The crystal structure of AtPDF1B [Arabidopsis thaliana PDF (peptide deformylase) 1B; EC 3.5.1.88], a plant specific deformylase, has been determined at a resolution of 2.4 Å (1 Å = 0.1 nm). The overall fold of AtPDF1B is similar to other peptide deformylases that have been reported. Evidence from the crystal structure and gel filtration chromatography indicates that AtPDF1B exists as a symmetric dimer. PDF1B is essential in plants and has a preferred substrate specificity towards the PS II (photosystem II) D1 polypeptide.
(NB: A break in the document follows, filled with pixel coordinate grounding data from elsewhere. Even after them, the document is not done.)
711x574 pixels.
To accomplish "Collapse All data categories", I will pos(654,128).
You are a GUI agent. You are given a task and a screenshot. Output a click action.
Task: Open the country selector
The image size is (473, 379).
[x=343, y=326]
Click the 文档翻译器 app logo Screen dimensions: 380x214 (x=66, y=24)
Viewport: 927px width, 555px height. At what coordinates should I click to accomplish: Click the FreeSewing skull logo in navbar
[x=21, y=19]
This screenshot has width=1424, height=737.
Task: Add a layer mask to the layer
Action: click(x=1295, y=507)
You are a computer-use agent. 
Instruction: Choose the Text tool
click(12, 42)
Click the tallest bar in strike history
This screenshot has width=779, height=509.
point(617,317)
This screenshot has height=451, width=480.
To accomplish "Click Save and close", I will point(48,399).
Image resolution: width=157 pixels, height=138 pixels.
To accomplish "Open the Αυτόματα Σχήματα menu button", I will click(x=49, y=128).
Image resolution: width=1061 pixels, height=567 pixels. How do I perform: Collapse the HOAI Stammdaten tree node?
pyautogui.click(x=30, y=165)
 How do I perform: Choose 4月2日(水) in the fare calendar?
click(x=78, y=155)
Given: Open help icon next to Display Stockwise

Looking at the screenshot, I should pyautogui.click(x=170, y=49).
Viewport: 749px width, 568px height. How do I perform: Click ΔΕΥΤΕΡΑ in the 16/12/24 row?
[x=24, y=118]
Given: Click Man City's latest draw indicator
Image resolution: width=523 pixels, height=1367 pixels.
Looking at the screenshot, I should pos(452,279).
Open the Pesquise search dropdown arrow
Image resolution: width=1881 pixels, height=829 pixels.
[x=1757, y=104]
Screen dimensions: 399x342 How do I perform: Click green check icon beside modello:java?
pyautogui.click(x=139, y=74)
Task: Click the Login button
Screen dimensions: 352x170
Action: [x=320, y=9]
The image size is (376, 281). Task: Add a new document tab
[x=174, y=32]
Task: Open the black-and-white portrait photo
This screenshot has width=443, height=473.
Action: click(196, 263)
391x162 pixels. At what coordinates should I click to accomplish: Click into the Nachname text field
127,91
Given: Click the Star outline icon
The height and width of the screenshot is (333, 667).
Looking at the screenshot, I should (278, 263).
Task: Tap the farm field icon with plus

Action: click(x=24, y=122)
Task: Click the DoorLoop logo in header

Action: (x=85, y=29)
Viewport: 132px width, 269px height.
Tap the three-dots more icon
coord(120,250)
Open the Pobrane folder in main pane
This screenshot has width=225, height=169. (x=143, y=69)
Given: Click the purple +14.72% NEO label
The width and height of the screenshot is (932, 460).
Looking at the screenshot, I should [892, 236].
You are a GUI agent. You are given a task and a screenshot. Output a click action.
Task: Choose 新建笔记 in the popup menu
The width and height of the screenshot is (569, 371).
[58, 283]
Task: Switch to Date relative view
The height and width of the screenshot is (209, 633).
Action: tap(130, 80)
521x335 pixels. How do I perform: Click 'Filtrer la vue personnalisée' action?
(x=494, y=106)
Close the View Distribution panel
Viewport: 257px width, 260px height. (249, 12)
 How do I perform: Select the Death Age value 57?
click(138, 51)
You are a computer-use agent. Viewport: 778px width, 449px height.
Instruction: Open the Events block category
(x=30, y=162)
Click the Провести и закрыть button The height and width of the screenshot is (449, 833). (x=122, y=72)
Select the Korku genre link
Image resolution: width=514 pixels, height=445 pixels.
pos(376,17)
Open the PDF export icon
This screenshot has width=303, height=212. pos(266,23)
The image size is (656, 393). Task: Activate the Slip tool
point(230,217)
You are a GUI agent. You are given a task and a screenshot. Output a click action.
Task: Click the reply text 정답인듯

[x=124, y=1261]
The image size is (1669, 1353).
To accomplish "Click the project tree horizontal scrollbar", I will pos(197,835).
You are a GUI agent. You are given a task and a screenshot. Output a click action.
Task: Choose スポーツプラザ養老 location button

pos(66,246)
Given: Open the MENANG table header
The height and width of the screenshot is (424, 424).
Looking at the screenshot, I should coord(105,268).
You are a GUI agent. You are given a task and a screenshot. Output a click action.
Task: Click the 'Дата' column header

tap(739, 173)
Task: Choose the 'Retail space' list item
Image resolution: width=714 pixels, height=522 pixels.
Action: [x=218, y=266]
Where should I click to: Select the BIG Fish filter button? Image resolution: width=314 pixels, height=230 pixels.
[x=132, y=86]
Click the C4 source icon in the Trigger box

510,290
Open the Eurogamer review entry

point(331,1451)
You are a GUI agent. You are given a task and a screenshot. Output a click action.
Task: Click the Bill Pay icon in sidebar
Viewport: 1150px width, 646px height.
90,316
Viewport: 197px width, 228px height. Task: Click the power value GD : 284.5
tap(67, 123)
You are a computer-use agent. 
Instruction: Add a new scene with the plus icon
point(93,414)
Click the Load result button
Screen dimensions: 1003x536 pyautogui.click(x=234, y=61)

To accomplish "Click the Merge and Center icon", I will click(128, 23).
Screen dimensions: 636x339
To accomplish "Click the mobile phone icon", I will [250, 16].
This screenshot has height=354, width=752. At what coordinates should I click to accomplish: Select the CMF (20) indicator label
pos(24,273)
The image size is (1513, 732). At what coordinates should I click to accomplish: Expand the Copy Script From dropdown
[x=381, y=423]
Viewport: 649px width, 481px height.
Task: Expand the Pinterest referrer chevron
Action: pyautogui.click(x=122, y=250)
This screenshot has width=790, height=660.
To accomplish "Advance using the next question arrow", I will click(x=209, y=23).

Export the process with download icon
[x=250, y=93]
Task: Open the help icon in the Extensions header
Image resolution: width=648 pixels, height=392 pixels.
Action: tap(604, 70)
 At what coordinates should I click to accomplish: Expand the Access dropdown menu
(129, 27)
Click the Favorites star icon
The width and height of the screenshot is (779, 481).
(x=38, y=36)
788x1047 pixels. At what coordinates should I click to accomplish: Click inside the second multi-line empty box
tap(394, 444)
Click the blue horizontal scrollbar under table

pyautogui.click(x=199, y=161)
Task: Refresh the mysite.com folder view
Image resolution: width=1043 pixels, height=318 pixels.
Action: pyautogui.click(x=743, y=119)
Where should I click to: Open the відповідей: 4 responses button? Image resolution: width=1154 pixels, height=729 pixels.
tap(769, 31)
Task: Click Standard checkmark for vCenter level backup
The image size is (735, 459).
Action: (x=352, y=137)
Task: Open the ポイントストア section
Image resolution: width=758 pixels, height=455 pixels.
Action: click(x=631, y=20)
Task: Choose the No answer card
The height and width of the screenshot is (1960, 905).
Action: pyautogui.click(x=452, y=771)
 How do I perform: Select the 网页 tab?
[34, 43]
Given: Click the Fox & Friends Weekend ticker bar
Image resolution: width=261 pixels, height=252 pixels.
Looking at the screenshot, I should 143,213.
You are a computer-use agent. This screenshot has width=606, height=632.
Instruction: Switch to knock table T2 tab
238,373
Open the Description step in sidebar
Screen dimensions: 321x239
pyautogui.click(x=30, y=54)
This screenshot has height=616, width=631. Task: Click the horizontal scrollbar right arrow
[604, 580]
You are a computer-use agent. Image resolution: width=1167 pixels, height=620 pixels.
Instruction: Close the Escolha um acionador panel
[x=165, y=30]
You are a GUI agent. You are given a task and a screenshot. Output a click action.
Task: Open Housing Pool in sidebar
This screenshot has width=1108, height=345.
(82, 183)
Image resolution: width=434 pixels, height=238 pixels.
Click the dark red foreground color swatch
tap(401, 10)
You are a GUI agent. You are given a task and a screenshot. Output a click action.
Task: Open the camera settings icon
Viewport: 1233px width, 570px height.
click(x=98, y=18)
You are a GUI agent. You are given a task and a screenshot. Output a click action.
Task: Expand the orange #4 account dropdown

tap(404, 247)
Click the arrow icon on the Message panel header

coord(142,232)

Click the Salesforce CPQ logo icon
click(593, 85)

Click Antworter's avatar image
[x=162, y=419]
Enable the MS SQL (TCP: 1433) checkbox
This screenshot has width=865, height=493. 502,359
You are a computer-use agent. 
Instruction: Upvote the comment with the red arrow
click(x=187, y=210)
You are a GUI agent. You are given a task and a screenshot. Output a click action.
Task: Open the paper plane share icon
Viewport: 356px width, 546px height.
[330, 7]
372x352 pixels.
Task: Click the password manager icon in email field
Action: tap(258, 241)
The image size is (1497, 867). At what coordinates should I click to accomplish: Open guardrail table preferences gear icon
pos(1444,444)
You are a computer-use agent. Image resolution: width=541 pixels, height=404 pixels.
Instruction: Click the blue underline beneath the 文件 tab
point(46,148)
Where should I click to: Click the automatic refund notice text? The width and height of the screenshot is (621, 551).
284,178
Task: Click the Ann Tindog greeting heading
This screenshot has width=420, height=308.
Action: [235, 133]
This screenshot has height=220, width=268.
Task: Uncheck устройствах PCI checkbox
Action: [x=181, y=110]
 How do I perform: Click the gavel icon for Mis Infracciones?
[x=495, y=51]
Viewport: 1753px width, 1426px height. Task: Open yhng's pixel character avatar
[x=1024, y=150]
Comparative analysis of AtPDF1B, AtPDF1A, and the type 1B deformylase from Escherichia coli, identifies a number of differences in substrate binding subsites that might account for variations in sequence preference. A model of the N-terminal five amino acids from the D1 polypeptide bound in the active site of AtPDF1B suggests an influence of Tyr¹⁷⁸ as a structural determinant for polypeptide substrate specificity through hydrogen bonding with Thr² in the D1 sequence. Kinetic analyses using a polypeptide mimic of the D1 N-terminus was performed on AtPDF1B mutated at Tyr¹⁷⁸ to alanine, phenylalanine or arginine (equivalent residue in AtPDF1A). The results suggest that, whereas Tyr¹⁷⁸ can influence catalytic activity, other residues contribute to the overall preference for the D1 polypeptide.